I have been trying to teach myself... !


----------



## DotterKat

Both sentences are correct and you are also correct in that they mean two different things.

Kumain ako ng saging means _I ate a banana.
_Kinain ko ang saging means _I ate the banana. ---- (or more appropriately but more awkwardly stated, __The banana was eaten by me.)
_
The first sentence uses the -um- affix, one of those that form actor-focus verbs (the others being _mag- _and _ma-_) in which the emphasis is on the action performed by the actor  --- in this case, that of _eating _a banana_.

_The second sentence uses the -in- affix, which forms object-focus verbs in which the emphasis is on the object_ ---- _in this case, the fact that a banana _has been eaten._


----------



## Equinozio

It's not really a matter of emphasis, but rather of definiteness of the object.

Kumain ako ng saging. - I ate _a_ banana.
-> banana is indefinite, the listener doesn't know which one (and it doesn't matter)

Kinain ko ang saging. - I ate _the _banana.
-> banana is definite, it matters which one is meant (it has been mentioned before, or the listener somehow knows which one)

When the object of an action is definite, it generally becomes the "Point of Departure"  (aka "focus", "topic", "trigger", "theme", "subject") of the sentence. This is one of the differences between the Tagalog POD and the English subject (see point #4.)
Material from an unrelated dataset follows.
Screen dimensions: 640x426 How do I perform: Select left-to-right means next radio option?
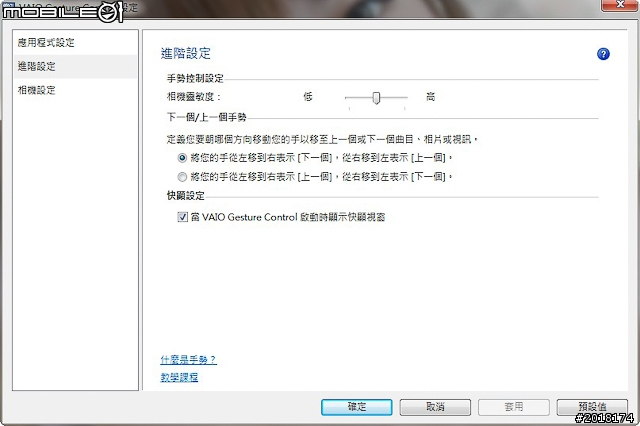click(x=181, y=158)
This does not apply to other "roles" with regard to the action, such as the doer, direction, location, beneficiary, instrument, cause, or reference. They can be definite without being the POD.
Pinuntahan ko _ang _condo. - I went to _the _condo. (ang condo is the POD)
Pumunta ako _sa _condo. - I went to _the _condo. (ako is the POD)
In both cases, the condo is definite and the direction of the action.

Which affix you use for those non-object focus (POD) verbs is more a matter of feeling or circumstance and there is usually more than one possibility.

Also, there is more than one -um- and more than one -in affix.
See this list of Tagalog verb affixes with their meanings.

Also see: Roles of the Tagalog POD.


----------



## mataripis

MarFish said:


> What is the difference between:
> 
> "kumain ako ng saging"
> and
> "kinain ko ang saging"
> 
> First of all, are these two sentences correct?
> When should I prefer which? Do I choose the first option to emphasize that I performed the action of eating and the second option when I am talking specifically about the banana?
> 
> I have been trying to teach myself... !


hi Marfish!  1.) you feel hungry and there are bananas in front of you- free. Then you can say = Kinain ko ang saging.   2.) in a party or occassion, they serve banana and most visitors eat, so you join them! It is time to say after you eat banana= Kumain ako ng saging.


----------